Effects of heterogeneity on foam generation and propagation are studied. Steady-state analysis suggests snap-off occurring near permeability increase due to the drop in capillary pressure. Experiments in homogeneous and heterogeneous sand-packed columns revealed that the foam mobility in the two cases could indeed differ by two orders of magnitude, due to snap-off for flow across an abrupt increase in permeability. This mechanism of foam generation is dependent on the degree of permeability contrast and the gas fractional flow. At low gas fractional flow, a permeability contrast of at least about 4 is necessary. Snap-off also occurs when the increase in permeability is gradual. In this case, small capillary number (e.g. low flow rate) is required.
A simple foam model was developed and incorporated into an existing reservoir simulation package. In addition to a fixed increase in foam effective viscosity---a feature that is common in many previous models, the increase in trapped gas saturation during imbibition is included. The latter is critical to model diversion in surfactant-alternating-gas processes.

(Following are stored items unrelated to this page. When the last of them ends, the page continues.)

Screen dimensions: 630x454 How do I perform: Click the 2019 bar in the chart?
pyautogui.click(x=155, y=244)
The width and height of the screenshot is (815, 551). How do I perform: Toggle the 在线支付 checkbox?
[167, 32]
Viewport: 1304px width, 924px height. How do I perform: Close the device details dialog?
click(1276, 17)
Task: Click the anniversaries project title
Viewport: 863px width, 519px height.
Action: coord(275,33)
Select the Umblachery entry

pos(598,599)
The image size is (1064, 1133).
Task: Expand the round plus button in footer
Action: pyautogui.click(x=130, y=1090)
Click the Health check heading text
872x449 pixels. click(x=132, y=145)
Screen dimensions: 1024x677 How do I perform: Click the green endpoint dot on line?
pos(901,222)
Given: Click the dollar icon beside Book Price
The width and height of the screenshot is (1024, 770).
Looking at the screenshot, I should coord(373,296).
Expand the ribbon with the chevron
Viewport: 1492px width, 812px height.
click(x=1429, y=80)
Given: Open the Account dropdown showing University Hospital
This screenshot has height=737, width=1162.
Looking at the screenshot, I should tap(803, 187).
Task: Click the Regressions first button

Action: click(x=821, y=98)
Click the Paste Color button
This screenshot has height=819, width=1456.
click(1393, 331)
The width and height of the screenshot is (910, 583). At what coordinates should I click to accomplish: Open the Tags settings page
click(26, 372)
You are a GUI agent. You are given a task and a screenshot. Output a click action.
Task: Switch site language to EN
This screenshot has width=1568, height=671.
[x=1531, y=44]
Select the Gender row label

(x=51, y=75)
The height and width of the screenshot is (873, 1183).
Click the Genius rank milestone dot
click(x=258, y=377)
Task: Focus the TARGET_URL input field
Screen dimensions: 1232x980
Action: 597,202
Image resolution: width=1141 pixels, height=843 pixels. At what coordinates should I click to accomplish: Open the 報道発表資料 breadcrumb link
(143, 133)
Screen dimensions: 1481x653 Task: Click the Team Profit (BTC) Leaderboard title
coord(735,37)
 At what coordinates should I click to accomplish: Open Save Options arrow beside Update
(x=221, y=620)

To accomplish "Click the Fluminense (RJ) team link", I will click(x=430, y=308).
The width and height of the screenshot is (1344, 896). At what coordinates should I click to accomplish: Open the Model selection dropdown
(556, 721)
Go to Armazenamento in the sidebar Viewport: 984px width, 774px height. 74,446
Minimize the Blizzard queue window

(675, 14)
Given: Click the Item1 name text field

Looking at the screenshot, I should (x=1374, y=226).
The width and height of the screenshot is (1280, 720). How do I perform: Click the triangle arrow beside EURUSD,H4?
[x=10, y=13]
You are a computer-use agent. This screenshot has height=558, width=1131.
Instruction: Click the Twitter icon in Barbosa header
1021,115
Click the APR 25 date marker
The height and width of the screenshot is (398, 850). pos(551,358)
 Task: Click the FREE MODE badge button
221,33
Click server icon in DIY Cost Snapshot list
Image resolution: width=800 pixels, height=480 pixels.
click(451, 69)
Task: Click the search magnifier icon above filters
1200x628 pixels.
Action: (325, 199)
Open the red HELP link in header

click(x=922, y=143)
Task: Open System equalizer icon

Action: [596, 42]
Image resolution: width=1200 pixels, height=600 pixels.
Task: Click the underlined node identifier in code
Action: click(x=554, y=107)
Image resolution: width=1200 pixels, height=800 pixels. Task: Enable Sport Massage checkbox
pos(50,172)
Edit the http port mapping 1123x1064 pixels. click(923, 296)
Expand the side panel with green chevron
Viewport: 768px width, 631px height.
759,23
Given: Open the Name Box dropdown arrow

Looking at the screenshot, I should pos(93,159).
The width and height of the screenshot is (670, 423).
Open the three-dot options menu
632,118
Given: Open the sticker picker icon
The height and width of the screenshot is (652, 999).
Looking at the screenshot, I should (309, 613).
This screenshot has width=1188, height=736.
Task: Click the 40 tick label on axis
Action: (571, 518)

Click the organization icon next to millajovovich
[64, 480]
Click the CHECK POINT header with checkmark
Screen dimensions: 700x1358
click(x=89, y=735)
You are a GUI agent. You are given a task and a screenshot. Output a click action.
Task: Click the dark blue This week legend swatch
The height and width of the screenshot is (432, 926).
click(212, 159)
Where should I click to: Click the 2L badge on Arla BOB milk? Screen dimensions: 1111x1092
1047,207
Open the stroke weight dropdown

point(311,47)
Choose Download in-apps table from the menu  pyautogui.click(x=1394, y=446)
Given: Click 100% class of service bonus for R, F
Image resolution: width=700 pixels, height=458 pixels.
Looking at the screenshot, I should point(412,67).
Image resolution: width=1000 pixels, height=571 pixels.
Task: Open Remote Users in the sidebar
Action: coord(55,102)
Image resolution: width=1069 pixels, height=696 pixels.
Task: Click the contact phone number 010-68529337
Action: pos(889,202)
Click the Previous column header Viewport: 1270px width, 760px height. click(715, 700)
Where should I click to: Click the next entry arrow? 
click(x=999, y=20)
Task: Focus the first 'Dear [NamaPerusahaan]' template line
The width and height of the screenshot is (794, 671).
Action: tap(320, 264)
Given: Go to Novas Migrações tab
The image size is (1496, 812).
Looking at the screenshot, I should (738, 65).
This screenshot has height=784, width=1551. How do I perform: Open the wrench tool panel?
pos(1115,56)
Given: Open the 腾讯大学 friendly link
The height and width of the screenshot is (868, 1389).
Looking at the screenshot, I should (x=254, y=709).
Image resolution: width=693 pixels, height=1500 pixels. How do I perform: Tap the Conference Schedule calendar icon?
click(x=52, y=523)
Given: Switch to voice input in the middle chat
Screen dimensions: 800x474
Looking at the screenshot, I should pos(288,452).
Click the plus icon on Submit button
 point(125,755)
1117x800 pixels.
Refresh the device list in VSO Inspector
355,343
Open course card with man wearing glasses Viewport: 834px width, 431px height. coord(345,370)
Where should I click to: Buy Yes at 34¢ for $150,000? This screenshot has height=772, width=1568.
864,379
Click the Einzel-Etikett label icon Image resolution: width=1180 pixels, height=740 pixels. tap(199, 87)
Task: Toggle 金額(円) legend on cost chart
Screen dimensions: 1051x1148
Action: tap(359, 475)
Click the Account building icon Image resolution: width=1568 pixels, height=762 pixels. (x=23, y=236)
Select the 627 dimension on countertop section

Observations from a field-scale foam application for aquifer remediation were reviewed. The reservoir simulator that included the foam model was successfully utilized to simulate the process and interpret its results. The field results are consistent with the conditions for strong foam and the effects of heterogeneity identified in the laboratory. Simulations indicated that foam mobility in the vertical direction, which is generally perpendicular to stratification, was about 1 to 2 orders of magnitude less than its horizontal mobility. The reduction in vertical mobility due to snap-off in stratified media implies that foam in field-scale processes should propagate farther than previously thought.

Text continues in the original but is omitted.